Regarding the archives, yeah, they need some work. They are currently hosted
on MailChimp, but looking to bringing up my own archive so I can control
things like that and maybe add some other features.

------
mattjaynes
Kale - this has had fantastic value for me and saves me a lot of time.

I agree with sazary that a line or two editorial about each link (similar to
how Peter Cooper does it) would add even more value. Perhaps not necessary for
all links - that could get overwhelming - but maybe for a few of your top
recommended links.

------
orangethirty
Can you ad one article of original content (as in original to the newsletter)?
Something like an email interview from a founder, hacker, or person of
interest.
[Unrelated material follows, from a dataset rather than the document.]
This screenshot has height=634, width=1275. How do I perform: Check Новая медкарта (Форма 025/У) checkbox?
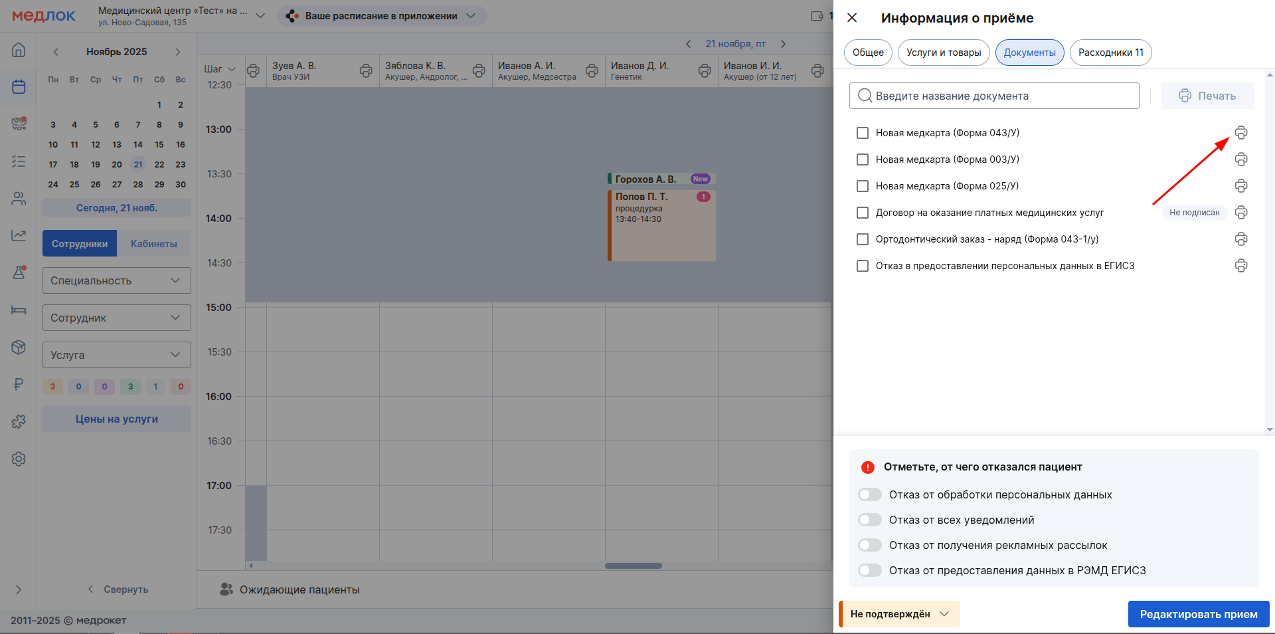(863, 186)
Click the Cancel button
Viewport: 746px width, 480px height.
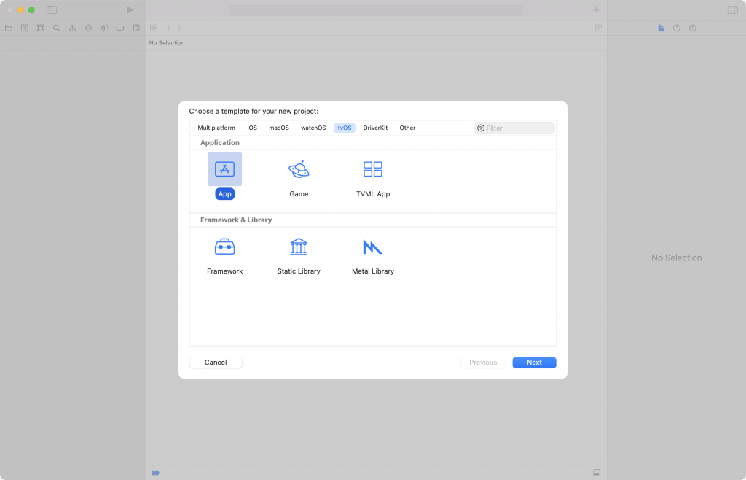tap(216, 363)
It would be very nice. Also, on my newsletters, I've found that
adding something not related to the subject at hand keeps it fresh. I
sometimes link a funny youtube video, and have even included a lolcat. Makes
people want to see what I'm doing next. If you want to chat about newsletters
and stuff, feel free to email me (on profile). Note: I have been publishing
newsletters since the dawn of time. In fact, dinosaurs knew they were going to
be extinct because my newsletter "News-O-Saurus" told them about the meteor
impact. Too bad those dumb lizards didn't know how to read. :)

------
duck
Clickable: <http://hackernewsletter.com/>

You can also check out the last 131 issues from the bottom of that page.

------
simba-hiiipower
kale, you seem pretty awesome by the way. and i'd say hacker newsletter is as
well. feels exceptionally well put together and i appreciate you not
cluttering it with ads (though i do enjoy the often cleverly delivered one
that is there); hope the effort’s been paying-off for you.

and i’m hard pressed to come-up with feedback for the content or structure of
the newsletter itself, but (and this, understandably, may be taking things in
a direction your wholly uninterested in) i’ve always thought it’d be nice to
have this content delivered as an app.. in addition to offering an alternative
way to monetize (i’d gladly pay for it), i think it could really enhance the
user experience, particularly on mobile devices. some user-specific benefits i
could see from such an approach:

\- open story links within the app (rather than switching between email and
browser)

\- better comment viewing experience (viewing hn on mobile generally sucks)

\- direct access to all archived issues (would be nice)

thinking about it, and considering all the work that would have to be put in,
it could make for a great mobile hn reader (integrated newsletter for
highlights + mobile-optimized hn access for staying current).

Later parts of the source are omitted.